Mode und Müll: Immer schneller dreht sich der Kreislauf zwischen Produktion, Kauf und Entsorgung von Kleidungsstücken. Das Ergebnis sind übervolle Sammelcontainer wie der des Malteser Hilfsdienstes in Gräfelfing-Lochham. Die Gemeinde will die Flut jetzt eindämmen. (Foto: Catherina Hess)
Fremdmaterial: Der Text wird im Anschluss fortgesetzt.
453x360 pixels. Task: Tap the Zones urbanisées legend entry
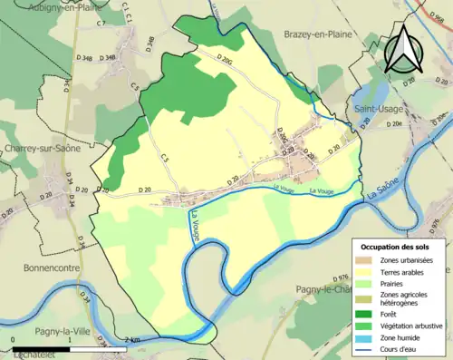406,260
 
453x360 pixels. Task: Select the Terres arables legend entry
401,270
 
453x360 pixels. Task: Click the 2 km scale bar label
134,340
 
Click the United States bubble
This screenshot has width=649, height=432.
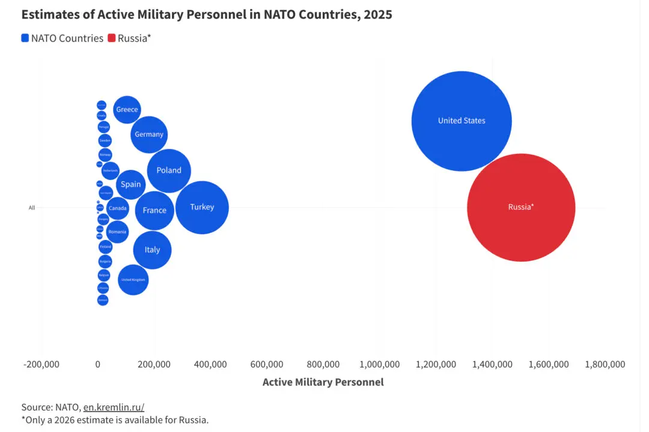point(462,121)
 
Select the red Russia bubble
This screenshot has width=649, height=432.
point(521,208)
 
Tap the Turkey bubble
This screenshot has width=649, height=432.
point(202,208)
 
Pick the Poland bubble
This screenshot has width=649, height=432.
point(169,171)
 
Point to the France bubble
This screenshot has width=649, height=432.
point(154,211)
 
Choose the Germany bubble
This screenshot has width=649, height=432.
point(148,134)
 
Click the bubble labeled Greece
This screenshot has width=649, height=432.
point(127,110)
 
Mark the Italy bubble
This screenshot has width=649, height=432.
point(152,250)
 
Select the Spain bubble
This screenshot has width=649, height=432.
point(130,185)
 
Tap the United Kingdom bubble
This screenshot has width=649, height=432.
point(133,280)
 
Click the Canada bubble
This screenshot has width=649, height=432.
point(118,209)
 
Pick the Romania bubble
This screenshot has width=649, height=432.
point(117,232)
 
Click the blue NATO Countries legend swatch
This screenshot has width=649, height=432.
point(25,38)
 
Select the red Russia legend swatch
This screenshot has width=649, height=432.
point(111,38)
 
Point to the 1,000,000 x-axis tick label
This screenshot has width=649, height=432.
point(379,365)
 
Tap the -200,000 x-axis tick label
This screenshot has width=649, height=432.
point(42,365)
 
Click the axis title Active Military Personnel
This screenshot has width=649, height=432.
point(323,382)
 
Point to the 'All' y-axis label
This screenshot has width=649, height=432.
point(32,208)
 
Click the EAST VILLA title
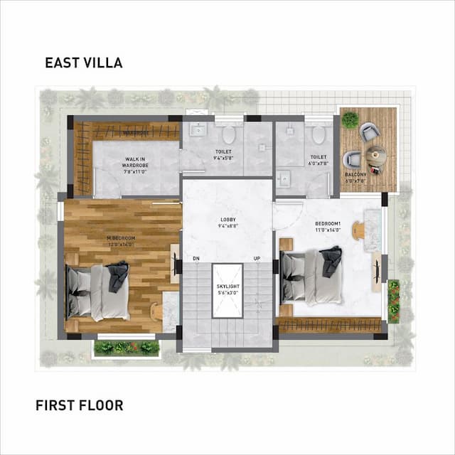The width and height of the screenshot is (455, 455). coord(84,63)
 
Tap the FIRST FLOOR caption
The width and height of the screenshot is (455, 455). coord(79,405)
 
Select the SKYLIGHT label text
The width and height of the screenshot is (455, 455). coord(228,288)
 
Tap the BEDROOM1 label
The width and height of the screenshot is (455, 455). coord(328,228)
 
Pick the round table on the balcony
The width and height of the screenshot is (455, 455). coord(375,154)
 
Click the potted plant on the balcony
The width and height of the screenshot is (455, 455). coord(350,119)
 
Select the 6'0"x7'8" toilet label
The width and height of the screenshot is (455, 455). coord(318,161)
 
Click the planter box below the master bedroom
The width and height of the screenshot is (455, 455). coord(127,348)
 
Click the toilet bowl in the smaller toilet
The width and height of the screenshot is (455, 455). coord(318,133)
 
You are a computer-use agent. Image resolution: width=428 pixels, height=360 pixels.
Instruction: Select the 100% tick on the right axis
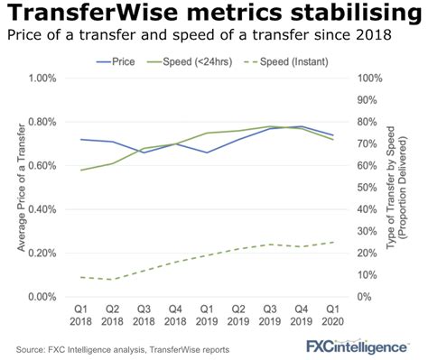[x=373, y=78]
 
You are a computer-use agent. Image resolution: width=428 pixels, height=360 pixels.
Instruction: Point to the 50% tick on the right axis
[x=370, y=188]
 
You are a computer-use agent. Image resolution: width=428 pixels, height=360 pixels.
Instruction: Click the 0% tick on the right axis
[x=368, y=297]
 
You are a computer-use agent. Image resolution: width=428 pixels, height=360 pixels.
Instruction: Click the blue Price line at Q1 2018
[x=81, y=140]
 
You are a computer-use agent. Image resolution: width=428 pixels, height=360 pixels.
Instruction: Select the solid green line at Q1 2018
[x=81, y=170]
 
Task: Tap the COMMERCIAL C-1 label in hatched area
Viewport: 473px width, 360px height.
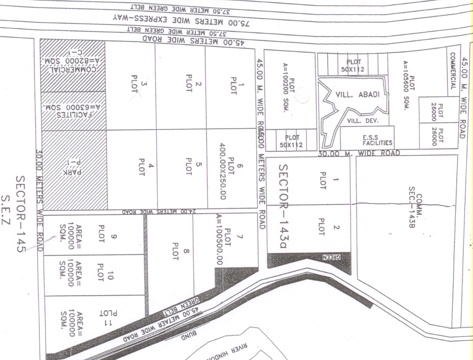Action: [73, 65]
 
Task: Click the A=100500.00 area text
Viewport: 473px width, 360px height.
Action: [219, 240]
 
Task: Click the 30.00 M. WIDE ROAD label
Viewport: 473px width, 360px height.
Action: [359, 153]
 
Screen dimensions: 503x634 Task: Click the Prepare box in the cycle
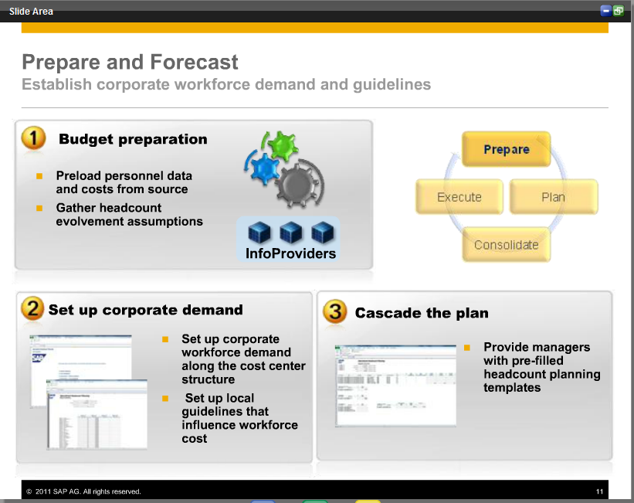click(x=506, y=149)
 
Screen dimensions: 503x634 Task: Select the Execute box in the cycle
click(x=459, y=197)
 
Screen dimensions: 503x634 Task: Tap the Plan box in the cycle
click(x=553, y=197)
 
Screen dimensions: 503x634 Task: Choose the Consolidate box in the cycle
click(x=506, y=245)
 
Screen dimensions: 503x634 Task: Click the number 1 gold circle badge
click(x=32, y=138)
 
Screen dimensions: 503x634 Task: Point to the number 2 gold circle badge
click(x=32, y=309)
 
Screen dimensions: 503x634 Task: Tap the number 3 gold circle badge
click(x=334, y=312)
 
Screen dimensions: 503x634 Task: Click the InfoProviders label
click(x=290, y=253)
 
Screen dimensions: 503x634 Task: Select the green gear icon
click(x=281, y=144)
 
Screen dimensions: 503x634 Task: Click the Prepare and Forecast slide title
click(x=130, y=62)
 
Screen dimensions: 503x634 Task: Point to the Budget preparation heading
click(x=133, y=139)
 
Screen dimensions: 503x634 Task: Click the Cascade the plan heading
click(x=422, y=313)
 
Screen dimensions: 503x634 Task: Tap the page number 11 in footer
click(x=599, y=491)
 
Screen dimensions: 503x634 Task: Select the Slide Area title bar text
click(x=31, y=11)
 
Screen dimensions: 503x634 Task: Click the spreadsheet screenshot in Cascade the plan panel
click(x=395, y=386)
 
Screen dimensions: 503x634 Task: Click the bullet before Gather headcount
click(x=39, y=208)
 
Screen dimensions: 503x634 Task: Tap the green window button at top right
click(x=619, y=11)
In Deutschland fallen jährlich eine Million Tonnen Altkleider an. Manche Ware gelangt dabei bis nach Übersee. In Gräfelfing wird es trotz überfüllter Behälter keine weiteren Container geben - aus erzieherischen Gründen

Von Annette Jäger, Gräfelfing

Das Entsorgen von Altkleidern macht Ärger in Gräfelfing. Die Altkleidercontainer sind häufig überfüllt, die Einwurfklappe klemmt und die Bürger stellen infolgedessen ihre Altkleidersäcke und auch anderen Müll in Tüten neben den Container, kritisierte Bürgermeisterin Uta Wüst (Interessengemeinschaft Gartenstadt Gräfelfing) in der jüngsten Sitzung des Hauptausschusses. "So geht es nicht weiter." Dabei soll doch alles für einen guten Zweck sein: Ein Teilerlös aus der Kleiderverwertung kommt dem Malteser Hilfsdienst in Gräfelfing zugute, der das Geld in soziale Projekte investiert.
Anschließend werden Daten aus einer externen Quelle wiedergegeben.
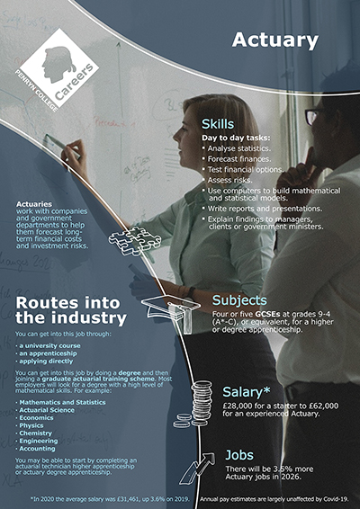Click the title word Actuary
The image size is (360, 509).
point(274,40)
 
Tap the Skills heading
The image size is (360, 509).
point(218,123)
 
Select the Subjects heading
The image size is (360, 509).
point(239,299)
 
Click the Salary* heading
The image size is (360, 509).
point(243,391)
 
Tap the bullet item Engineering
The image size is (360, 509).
point(38,442)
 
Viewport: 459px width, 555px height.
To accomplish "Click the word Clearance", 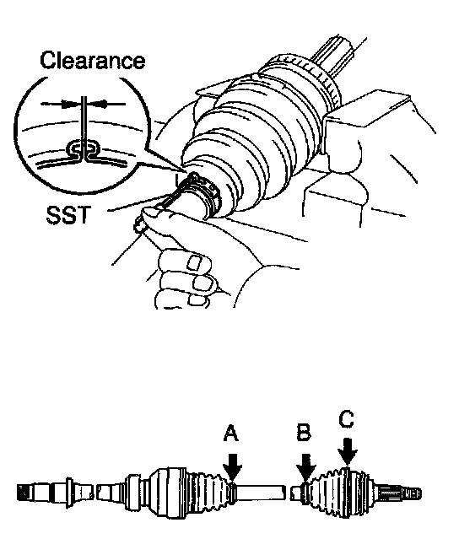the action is click(93, 60).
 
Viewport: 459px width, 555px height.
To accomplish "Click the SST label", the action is click(68, 214).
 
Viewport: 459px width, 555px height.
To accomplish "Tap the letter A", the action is click(231, 434).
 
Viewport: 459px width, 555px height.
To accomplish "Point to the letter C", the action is click(346, 418).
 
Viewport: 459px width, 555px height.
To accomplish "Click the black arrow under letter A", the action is click(233, 467).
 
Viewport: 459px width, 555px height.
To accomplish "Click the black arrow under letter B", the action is click(305, 468).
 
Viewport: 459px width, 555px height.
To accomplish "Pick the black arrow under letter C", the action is click(348, 451).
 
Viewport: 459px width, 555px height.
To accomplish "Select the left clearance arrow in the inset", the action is click(62, 104).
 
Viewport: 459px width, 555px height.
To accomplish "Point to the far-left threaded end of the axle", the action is click(22, 493).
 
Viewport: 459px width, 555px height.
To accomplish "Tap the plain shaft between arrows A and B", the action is click(261, 493).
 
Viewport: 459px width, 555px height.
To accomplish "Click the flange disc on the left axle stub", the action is click(69, 493).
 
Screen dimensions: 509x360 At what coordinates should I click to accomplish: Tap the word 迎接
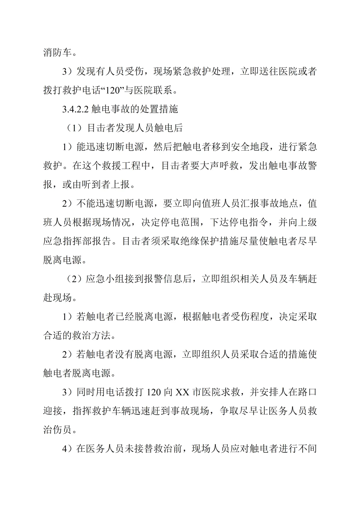point(53,411)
Die Altkleidersammlung in Gräfelfing ist das Monopol der Malteser. Alle der rund 20 aufgestellten Container in der Kommune sind von der Hilfsorganisation, die ihre Bezirksgeschäftsstelle in Gräfelfing hat. Das Gerangel um die Stellplätze ist enorm, denn Altkleider sind ein gefragter Rohstoff. Aus der Verwertung ausrangierter Klamotten, Bettwäsche oder Schuhen lässt sich bares Geld machen. Die Gemeinde muss immer wieder auf Anfragen gemeinnütziger Organisationen oder Firmen reagieren, die Containerstandorte suchen. Auch private Grundstücke sind gefragt, etwa vor Bäckereien, Getränke- oder Supermärkten. So sucht etwa der Münchner Sozialbetrieb Diakonia derzeit Stellflächen in der Stadt und in den Umlandgemeinden. In Gräfelfing wird er nicht fündig werden. Denn auch wenn der Sammelbehälter auf einem privaten Grundstück platziert werden soll, ist eine Erlaubnis einzuholen, und die wird die Gemeinde nicht geben. "Die Sammlung muss beim Landratsamt genehmigt werden, die Gemeinde kann dann Stellung beziehen", erklärt Lydia Brooks vom Umweltamt auf SZ-Anfrage. Wenn die Kommune nachweisen kann, dass sie ausreichend Sammelcontainer bereithält, kann sie weitere Container ablehnen. Das hat vor Jahren der Gemeinderat so beschlossen.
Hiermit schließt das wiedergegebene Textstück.